Londres, 1752.
In-12 de (1) f. de titre et 257 pp. Relié en plein veau havane, dos à nerfs orné de fleurons dorés, pièce de titre de maroquin havane, tranches rouges. Reliure de l’époque.
156 x 91 mm.
Rare seconde édition de « Micromégas », publiée quelques semaines seulement après l’édition originale devenue introuvable. Bengesco 1429 ; Catalogue général des livres imprimés de la B.n.F., Voltaire, n°2908.
Dans ce roman philosophique, Voltaire imagine que Micromégas, un habitant de la planète Sirius, aux proportions gigantesques, a été condamné à ne pas se présenter à la Cour pendant de longues années à la suite de la publication d’un de ses livres – l’allusion au théatin Boyer, qui avait attaqué Voltaire à l’occasion de ses Lettres philosophiques, est évidente. Il entreprend un voyage sur la planète Saturne et y fait connaissance avec l’un de ses habitants, un nain en comparaison de ceux de Sirius, dans lequel on reconnaît une représentation caricaturale de Fontenelle, l’auteur des célèbres Entretiens sur la pluralité des mondes, qui s’était allié aux ennemis de Voltaire.
En s’entretenant des sujets les plus divers, les deux voyageurs arrivent sur notre globe sans même s’apercevoir de l’existence de ses habitants dont les proportions sont si réduites qu’elles échappent à leurs sens. En se faisant d’un diamant une sorte de microscope, Micromégas découvre d’abord une baleine, qu’il observe en la tenant sur l’ongle de son pouce, puis un vaisseau portant des hommes, que les voyageurs prennent d’abord pour des insectes, mais en qui ils finissent par reconnaître des êtres doués d’une âme, une fois qu’ils ont réussi à se faire comprendre d’eux et à comprendre leur langage. Nous assistons ensuite à un banquet de philosophes appartenant aux diverses écoles, et qui exposent successivement leurs théories sur la nature de l’âme et la formation des idées. Au moyen de ces exposés, l’auteur se livre à une critique satirique de l’aristotélisme, ainsi que des systèmes de Descartes, de Malebranche et de Leibniz.

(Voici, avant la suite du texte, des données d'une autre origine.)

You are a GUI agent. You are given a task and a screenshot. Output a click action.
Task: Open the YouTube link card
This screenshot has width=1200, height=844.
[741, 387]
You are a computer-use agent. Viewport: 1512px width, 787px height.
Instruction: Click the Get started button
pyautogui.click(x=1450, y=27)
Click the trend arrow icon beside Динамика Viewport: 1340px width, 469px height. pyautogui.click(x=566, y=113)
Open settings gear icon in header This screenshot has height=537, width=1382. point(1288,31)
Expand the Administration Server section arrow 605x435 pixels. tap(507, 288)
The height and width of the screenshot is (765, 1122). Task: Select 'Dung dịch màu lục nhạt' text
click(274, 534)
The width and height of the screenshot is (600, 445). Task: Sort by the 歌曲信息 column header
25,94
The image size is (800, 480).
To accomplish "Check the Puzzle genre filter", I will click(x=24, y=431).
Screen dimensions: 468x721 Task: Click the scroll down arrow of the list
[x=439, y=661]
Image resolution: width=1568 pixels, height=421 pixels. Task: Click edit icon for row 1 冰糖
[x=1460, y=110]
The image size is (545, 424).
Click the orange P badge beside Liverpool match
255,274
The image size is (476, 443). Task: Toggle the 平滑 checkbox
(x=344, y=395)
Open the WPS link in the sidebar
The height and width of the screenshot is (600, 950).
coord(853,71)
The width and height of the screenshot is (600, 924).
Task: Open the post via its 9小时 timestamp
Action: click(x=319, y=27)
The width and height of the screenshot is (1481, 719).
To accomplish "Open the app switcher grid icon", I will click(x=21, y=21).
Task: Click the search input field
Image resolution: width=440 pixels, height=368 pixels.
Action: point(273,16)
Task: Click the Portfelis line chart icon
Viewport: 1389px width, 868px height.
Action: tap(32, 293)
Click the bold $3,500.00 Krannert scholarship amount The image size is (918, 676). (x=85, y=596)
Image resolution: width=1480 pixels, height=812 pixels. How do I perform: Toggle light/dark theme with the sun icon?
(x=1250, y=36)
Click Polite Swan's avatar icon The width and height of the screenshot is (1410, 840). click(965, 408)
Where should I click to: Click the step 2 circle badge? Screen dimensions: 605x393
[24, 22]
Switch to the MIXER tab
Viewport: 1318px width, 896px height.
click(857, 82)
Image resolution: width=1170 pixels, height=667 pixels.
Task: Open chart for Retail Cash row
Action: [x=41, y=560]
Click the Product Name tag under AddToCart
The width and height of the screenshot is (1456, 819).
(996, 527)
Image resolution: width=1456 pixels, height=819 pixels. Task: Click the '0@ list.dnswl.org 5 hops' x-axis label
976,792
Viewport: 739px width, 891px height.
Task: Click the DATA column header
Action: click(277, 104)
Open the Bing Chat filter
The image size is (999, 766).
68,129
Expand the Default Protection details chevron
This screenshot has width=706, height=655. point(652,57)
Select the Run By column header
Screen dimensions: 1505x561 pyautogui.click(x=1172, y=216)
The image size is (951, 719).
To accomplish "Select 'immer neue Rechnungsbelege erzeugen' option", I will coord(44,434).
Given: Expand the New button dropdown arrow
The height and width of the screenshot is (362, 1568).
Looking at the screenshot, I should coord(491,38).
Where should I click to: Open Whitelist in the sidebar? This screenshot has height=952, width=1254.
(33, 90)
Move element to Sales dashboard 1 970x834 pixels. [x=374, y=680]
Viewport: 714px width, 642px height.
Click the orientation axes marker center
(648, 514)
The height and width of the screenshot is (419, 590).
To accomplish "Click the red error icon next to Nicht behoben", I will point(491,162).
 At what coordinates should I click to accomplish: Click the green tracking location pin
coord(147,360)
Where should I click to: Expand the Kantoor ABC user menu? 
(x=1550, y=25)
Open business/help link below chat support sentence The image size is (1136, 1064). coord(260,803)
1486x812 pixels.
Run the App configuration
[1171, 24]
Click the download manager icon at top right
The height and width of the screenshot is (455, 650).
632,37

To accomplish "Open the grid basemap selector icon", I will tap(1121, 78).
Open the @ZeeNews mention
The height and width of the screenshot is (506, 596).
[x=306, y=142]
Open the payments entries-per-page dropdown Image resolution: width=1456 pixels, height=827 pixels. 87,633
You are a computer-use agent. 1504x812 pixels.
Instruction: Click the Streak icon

Seul un disciple de Locke, dont les idées avaient séduit l’esprit de Voltaire, trouve grâce aux yeux des étrangers. Mais une tempête soudaine interrompt le colloque : tout disparaît aux yeux des voyageurs jusqu’à ce que Micromégas retrouve dans une poche de sa culotte le vaisseau ainsi que l’équipage, auquel il adresse des paroles pleines de bonté tout en déplorant l’orgueil ridicule de ces êtres minuscules.
« Dans ‘Micromégas’, l’esprit mordant de Voltaire, inégalable dans l’art de dissocier tout un système au moyen d’une anecdote, cet esprit rusé et malicieux, qui sait se déguiser sous un masque d’ingénuité et d’innocence, s’exprime comme toujours dans un style d’une parfaite pureté. On voit s’affirmer ici, chez l’écrivain ami des Lumières et du progrès, la vision désolée d’une humanité ignorante et sotte, infiniment petite et démesurément orgueilleuse ». (Laffont-Bompiani).
La véritable édition originale de Micromégas est rarissime. Les quelques exemplaires de ce texte passés sur le marché public français depuis 20 ans et décrits comme « Edition originale » appartenaient généralement à cette seconde édition.
« Clément, dans ses ‘Cinq années littéraires (lettre du 15 mars 1752) et les auteurs des ‘Mémoires pour servir à l’histoire des sciences et des beaux-arts’ (Journal de Trévoux, avril 1752), parlent, dès les mois de mars et avril, de l’édition de ‘Micromégas’ en 92 pp. ; tandis que c’est en mai et juin 1752, qu’il est question, dans la correspondance de Voltaire, de l’édition de ‘Micromégas’ avec ‘l’Histoire des Croisades et le Plan de l’histoire de l’esprit humain’’’ (Bengesco).
Précieux exemplaire conservé dans sa pleine reliure de l’époque au dos finement orné.